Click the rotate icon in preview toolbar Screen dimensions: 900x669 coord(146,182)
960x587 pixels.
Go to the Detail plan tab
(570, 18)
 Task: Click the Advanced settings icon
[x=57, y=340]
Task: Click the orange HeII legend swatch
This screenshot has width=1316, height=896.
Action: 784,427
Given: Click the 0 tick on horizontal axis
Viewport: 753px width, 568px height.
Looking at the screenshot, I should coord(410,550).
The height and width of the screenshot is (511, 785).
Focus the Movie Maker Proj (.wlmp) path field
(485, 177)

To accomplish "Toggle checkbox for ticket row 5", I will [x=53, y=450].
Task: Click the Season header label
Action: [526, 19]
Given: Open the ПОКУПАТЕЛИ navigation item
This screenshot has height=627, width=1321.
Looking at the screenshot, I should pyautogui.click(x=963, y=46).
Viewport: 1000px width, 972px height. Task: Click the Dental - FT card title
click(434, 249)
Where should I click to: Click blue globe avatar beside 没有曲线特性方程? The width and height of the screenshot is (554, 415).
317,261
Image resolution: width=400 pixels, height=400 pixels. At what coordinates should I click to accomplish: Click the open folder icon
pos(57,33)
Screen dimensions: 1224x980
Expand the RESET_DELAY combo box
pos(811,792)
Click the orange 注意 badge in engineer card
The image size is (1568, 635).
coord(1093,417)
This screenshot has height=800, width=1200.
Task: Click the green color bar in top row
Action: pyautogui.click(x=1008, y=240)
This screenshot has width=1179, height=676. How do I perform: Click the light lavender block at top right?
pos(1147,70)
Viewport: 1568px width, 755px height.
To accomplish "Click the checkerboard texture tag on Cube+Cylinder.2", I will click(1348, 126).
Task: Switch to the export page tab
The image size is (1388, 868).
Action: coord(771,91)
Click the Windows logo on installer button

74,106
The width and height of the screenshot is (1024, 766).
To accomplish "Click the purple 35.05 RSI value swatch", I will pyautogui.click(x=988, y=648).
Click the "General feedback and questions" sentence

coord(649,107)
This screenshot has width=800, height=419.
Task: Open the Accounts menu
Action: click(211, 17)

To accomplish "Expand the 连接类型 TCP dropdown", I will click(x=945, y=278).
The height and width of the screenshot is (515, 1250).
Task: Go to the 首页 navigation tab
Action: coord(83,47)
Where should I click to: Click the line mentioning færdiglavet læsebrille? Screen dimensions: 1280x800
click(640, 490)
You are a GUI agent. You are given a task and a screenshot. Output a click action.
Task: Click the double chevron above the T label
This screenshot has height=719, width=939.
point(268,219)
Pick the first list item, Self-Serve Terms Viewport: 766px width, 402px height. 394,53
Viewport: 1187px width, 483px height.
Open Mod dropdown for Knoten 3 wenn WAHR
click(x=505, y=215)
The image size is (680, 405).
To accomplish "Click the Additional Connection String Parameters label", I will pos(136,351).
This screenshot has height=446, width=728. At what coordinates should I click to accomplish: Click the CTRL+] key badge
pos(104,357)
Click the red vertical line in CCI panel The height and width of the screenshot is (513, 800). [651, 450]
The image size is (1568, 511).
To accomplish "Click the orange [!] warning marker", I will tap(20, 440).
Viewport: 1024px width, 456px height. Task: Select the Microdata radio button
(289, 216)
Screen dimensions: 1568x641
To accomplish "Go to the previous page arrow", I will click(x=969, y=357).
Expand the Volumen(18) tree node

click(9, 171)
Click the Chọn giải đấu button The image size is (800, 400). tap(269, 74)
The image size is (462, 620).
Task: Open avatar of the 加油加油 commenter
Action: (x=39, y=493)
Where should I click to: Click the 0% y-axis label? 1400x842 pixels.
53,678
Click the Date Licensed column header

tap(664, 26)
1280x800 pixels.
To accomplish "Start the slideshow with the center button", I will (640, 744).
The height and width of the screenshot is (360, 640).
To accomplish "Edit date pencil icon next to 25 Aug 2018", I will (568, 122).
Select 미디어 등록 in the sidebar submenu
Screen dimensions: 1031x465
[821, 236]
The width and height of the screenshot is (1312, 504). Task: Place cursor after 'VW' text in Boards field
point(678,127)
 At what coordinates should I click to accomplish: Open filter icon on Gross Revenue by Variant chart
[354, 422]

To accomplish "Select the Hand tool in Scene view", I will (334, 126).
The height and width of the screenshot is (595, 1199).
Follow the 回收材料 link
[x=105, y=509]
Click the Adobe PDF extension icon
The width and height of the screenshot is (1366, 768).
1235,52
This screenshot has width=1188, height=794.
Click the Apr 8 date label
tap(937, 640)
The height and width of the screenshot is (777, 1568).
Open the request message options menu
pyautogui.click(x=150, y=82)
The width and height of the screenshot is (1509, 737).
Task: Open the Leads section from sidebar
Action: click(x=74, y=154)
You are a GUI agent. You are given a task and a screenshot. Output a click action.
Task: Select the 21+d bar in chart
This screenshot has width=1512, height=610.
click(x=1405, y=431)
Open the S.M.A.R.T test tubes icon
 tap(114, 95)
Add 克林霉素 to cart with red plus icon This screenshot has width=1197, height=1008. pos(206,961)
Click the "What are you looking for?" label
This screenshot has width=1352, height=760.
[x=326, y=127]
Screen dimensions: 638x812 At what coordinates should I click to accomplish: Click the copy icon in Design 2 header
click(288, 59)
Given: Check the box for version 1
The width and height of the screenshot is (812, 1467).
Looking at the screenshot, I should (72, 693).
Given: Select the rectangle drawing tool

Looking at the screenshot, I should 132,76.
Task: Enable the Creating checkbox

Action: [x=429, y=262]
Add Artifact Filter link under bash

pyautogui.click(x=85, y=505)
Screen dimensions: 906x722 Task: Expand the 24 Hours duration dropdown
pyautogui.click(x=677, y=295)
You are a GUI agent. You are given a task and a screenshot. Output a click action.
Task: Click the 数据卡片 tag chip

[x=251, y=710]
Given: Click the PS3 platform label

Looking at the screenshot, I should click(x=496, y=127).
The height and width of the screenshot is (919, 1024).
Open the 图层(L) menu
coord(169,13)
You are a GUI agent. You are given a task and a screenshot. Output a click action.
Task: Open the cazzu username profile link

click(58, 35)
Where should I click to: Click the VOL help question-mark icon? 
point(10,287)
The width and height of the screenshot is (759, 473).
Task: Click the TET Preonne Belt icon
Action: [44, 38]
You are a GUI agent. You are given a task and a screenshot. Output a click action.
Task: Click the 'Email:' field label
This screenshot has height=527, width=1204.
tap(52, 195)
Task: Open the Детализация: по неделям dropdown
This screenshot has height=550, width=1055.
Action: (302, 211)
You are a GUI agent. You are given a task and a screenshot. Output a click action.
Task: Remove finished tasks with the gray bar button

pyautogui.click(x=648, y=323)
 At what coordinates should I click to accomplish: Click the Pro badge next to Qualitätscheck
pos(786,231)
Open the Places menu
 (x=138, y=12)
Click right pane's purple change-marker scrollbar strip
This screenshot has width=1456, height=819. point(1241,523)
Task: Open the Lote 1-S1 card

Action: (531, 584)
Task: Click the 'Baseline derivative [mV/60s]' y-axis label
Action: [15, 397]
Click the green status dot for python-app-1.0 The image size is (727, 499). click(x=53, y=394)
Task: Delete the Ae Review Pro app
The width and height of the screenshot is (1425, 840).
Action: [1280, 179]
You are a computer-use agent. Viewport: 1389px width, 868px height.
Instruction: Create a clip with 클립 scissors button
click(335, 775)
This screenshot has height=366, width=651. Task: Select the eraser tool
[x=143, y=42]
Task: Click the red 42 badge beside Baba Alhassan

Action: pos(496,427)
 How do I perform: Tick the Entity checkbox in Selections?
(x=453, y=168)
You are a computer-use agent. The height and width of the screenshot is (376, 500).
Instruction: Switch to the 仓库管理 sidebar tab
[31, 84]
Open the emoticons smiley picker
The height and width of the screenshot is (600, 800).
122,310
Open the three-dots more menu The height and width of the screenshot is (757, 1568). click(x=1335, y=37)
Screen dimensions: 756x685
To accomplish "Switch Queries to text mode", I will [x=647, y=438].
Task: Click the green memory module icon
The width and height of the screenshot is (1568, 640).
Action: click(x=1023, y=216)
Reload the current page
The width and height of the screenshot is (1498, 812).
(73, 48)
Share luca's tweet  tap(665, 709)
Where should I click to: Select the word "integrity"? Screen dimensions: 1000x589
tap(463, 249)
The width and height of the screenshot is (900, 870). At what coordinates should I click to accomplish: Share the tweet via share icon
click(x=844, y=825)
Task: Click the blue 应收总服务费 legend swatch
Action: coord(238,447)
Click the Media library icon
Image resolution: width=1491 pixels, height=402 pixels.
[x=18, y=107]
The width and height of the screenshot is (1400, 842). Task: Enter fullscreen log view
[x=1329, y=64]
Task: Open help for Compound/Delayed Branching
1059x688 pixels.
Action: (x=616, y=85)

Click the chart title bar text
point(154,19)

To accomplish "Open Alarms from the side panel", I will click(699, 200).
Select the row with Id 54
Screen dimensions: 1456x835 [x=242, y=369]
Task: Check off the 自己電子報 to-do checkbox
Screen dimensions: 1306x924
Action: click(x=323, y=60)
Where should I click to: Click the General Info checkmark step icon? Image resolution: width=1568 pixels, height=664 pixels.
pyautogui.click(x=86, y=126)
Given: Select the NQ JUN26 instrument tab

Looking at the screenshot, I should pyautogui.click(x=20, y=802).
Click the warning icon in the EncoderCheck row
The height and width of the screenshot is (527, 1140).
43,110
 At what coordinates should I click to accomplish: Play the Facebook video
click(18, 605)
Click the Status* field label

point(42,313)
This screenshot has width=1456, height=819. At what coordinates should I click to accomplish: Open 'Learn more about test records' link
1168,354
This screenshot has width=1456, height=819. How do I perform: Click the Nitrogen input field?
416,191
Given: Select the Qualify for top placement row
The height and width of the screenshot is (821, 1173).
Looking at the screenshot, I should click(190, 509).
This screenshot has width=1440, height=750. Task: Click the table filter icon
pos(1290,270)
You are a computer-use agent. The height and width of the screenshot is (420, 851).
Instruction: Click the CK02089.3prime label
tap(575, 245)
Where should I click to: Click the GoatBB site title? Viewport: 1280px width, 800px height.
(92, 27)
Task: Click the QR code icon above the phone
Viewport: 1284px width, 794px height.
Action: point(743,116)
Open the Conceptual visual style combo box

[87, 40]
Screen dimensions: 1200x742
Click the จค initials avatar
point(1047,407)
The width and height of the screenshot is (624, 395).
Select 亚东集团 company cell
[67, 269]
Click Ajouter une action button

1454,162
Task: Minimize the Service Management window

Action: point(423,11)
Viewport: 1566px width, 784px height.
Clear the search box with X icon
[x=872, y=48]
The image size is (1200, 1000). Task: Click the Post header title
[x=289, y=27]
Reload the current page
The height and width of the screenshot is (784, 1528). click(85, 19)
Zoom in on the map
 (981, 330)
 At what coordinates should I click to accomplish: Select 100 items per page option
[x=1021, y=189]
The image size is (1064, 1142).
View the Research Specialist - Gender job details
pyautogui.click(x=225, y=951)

* * *

Please render the material as a Markdown table with columns "Number" and "Entry", starting with the line containing "This screenshot has width=1179, height=676." and going on through the line containing "Action: click(211, 17)". Include both of those lines, number the rows, and leave out blank lines.

| Number | Entry |
|---|---|
| 1 | This screenshot has width=1179, height=676. How do I perform: Click the light lavender block at top right? |
| 2 | pos(1147,70) |
| 3 | Viewport: 1568px width, 755px height. |
| 4 | To accomplish "Click the checkerboard texture tag on Cube+Cylinder.2", I will click(1348, 126). |
| 5 | Task: Switch to the export page tab |
| 6 | The image size is (1388, 868). |
| 7 | Action: coord(771,91) |
| 8 | Click the Windows logo on installer button |
| 9 | 74,106 |
| 10 | The width and height of the screenshot is (1024, 766). |
| 11 | To accomplish "Click the purple 35.05 RSI value swatch", I will pyautogui.click(x=988, y=648). |
| 12 | Click the "General feedback and questions" sentence |
| 13 | coord(649,107) |
| 14 | This screenshot has width=800, height=419. |
| 15 | Task: Open the Accounts menu |
| 16 | Action: click(211, 17) |